Es versteht kein Mensch, wenn der Vorstandsvorsitzende von Hypo Real Estate in dieser Art und Weise jetzt über Ruhestandsgelder, über ausstehende Gehaltsforderungen und über Ähnliches Klage führt. Dafür hat man ebenso wenig Verständnis wie für das Verhalten von Flowers, dort als Aktionär eine Lösung der Probleme eher zu behindern.

Ich möchte zu dem Thema - deshalb habe ich mich gemeldet - am Beispiel von Volkswagen und am Beispiel der Norddeutschen Landesbank etwas sagen. Wir haben dort immer die Arbeitsplätze und die Rendite bzw. den Gewinn im Blick, welcher ja die Arbeitsplätze sichert. Als 2003/2004 Volkswagen in der Krise war, sind die Vorstandsgehälter nachhaltig gesenkt worden, auch auf unser Betreiben hin. Jetzt sind sie nach dem erfolgreichsten Jahr in der Unternehmensgeschichte 2008 erhöht worden. Das ist im großen Einvernehmen mit der IG Metall und mit dem Betriebsrat einstimmig erfolgt.

Das Vorgehen wollen wir jetzt verfeinern, indem die Vorstandsbezüge jedes Einzelnen veröffentlich werden müssen. Das habe ich mit durchgesetzt. Diese Veröffentlichung ist gerade bei VW nicht üblich gewesen. Die Fragen, ob nicht der gesamte Aufsichtsrat die Vergütung festlegen muss und nicht nur das Präsidium des Aufsichtsrates und ob nicht auch die Hauptversammlung erweiterte Rechte im Hinblick auf die Vorstandsgehälter haben muss, müssen wir jetzt besprechen. Natürlich setzt sich die Landesregierung dafür ein, dass der Aspekt der Nachhaltigkeit und der Langfristigkeit im Sinne Ihrer letzten Frage eine größere Rolle spielt und es nicht um eine kurzfristige Quartalsboniorientierung geht, die dann ermöglicht, den Gewinn durch was auch immer kurzfristig zu steigern, was aber langfristig das gesamte Unternehmen ruiniert, wie wir es ja in der Praxis erlebt haben.

(Beifall bei der CDU)

Abschließend möchte ich noch etwas zu dem von Ihnen aufgeworfenen Stichwort „Sachkunde der Entscheider“ sagen. Ich finde, der Bundesfinanzminister macht hier einen großen Fehler. Er glaubt nämlich, dass er des Problems der mangelnden Sachkunde dadurch Herr werden könnte, dass er Kriterien festlegt, die die Mitglieder von Kreditausschüssen und von Aufsichtsräten von Sparkassen, Volks- und Genossenschaftsbanken formal erfüllen müssen.

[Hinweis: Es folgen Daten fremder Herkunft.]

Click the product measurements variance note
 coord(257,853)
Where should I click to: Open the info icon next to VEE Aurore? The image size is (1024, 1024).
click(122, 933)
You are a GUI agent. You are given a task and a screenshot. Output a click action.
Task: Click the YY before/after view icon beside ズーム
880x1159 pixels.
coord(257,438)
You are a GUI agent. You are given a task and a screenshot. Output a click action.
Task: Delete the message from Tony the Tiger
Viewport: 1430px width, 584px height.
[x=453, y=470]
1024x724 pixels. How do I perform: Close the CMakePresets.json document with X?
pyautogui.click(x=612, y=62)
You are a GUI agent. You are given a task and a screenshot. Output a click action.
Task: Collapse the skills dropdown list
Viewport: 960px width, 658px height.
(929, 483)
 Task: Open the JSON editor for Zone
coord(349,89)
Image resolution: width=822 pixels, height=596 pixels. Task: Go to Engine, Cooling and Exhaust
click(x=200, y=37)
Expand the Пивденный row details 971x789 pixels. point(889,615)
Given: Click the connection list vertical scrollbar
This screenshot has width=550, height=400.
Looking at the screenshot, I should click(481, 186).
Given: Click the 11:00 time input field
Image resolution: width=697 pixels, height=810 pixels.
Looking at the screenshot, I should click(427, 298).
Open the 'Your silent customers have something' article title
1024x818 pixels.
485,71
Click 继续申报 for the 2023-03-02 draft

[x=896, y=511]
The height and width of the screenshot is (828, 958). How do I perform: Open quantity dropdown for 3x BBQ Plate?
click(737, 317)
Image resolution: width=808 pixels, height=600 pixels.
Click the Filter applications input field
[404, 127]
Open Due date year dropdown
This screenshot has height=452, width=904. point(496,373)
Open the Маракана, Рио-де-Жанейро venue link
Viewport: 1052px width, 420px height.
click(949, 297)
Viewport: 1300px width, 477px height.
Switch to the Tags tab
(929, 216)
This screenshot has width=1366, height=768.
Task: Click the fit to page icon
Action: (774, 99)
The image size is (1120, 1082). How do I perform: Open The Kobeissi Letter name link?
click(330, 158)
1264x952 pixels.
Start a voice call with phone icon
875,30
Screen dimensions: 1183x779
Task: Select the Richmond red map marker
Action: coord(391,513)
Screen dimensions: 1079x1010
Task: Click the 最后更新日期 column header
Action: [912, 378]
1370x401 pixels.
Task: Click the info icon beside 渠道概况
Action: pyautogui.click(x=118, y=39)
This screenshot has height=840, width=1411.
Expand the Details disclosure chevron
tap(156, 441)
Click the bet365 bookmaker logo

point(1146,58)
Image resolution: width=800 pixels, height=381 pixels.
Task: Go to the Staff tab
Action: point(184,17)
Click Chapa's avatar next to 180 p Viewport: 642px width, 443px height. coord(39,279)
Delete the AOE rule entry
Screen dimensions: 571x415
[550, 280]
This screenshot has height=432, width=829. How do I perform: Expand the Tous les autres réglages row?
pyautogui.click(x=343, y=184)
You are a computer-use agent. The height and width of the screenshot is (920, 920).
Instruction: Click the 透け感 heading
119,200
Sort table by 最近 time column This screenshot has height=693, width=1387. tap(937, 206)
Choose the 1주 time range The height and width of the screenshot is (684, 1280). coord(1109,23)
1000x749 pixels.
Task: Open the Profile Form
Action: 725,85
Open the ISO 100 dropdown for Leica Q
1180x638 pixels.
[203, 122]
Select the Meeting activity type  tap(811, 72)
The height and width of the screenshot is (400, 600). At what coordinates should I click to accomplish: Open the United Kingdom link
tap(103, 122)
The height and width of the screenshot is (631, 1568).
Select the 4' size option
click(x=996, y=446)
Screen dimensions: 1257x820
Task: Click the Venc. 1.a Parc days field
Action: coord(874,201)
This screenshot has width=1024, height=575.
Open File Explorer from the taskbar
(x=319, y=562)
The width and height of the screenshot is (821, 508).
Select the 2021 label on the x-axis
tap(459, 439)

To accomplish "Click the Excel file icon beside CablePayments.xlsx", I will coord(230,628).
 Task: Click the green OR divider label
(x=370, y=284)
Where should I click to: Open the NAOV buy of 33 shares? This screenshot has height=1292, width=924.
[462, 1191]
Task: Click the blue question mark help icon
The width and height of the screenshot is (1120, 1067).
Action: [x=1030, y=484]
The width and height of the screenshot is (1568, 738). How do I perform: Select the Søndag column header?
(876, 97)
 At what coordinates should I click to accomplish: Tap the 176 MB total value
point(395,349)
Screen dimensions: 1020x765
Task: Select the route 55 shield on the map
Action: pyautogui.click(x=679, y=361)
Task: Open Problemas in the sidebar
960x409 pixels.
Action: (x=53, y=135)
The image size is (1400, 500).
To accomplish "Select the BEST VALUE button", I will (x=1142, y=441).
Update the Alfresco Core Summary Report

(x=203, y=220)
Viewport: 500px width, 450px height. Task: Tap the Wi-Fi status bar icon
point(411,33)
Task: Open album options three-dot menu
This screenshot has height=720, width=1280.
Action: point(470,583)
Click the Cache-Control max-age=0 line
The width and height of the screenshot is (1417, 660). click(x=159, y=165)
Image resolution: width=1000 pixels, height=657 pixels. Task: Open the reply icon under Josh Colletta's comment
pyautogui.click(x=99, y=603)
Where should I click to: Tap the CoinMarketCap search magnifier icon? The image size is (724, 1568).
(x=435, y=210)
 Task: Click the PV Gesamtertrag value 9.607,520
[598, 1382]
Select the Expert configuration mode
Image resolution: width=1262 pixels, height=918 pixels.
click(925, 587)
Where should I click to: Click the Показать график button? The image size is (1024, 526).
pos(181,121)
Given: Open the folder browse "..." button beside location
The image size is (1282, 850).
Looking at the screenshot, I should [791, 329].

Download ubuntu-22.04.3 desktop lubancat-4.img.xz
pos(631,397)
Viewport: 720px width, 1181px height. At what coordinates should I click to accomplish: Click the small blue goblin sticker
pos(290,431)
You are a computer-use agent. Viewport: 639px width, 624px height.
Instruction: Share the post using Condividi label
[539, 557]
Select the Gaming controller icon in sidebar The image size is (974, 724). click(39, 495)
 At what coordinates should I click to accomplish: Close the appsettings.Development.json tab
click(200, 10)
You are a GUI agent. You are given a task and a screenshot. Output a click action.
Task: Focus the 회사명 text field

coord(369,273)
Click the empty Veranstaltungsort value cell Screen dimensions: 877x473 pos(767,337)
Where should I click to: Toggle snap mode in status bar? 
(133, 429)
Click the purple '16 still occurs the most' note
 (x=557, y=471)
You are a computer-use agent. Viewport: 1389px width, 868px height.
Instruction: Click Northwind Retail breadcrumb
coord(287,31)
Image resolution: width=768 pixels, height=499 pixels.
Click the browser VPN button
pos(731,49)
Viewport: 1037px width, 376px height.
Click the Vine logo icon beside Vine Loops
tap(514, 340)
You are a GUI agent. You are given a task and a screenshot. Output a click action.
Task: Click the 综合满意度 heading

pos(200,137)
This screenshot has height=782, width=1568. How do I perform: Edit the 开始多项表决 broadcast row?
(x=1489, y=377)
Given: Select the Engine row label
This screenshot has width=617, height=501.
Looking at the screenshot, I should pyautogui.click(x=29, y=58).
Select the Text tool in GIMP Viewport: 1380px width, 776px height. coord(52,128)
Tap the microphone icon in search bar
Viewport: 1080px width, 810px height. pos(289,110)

Hierzu sage ich deutlich: Ich werde mich im Bundesrat dagegen aussprechen.

(Wolfgang Jüttner [SPD]: Das ist schon abgeändert! Das wissen Sie doch!)

- Das ist der Vorschlag von Steinbrück, der in der Diskussion ist. Er ist im Sinne einer flexibleren Regelung leicht abgeändert worden. Aber es bleibt dabei, Herr Kollege Jüttner, dass die Volks- und

Genossenschaftsbanken durch Ihren Bundesfinanzminister und seine Aufsicht im Einzelnen überprüft werden sollen.

Ich kann dazu nur sagen: Aus den Volksbanken, bei denen die Bauern in den Gremien sitzen, sind mir keine Probleme mit Subprime-Produkten aus New York bekannt geworden.

(Beifall bei der CDU und bei der FDP sowie Zustimmung bei der LINKEN - Thomas Adasch [CDU]: So ist es!)

Diejenigen Leute, die den Mist angezettelt haben, erfüllen alle formalen Kriterien. Sie haben das nämlich so intensiv studiert, dass sie auch noch die letzte Lücke gefunden haben, die die Politik nicht geregelt hat. Sie haben Produkte erfunden, die Leute zwar gekauft, aber nicht verstanden haben. Auch sie selbst haben diese Produkte im Übrigen nicht mehr verstanden, haben aber gleichwohl so getan, als hätten sie sie verstanden.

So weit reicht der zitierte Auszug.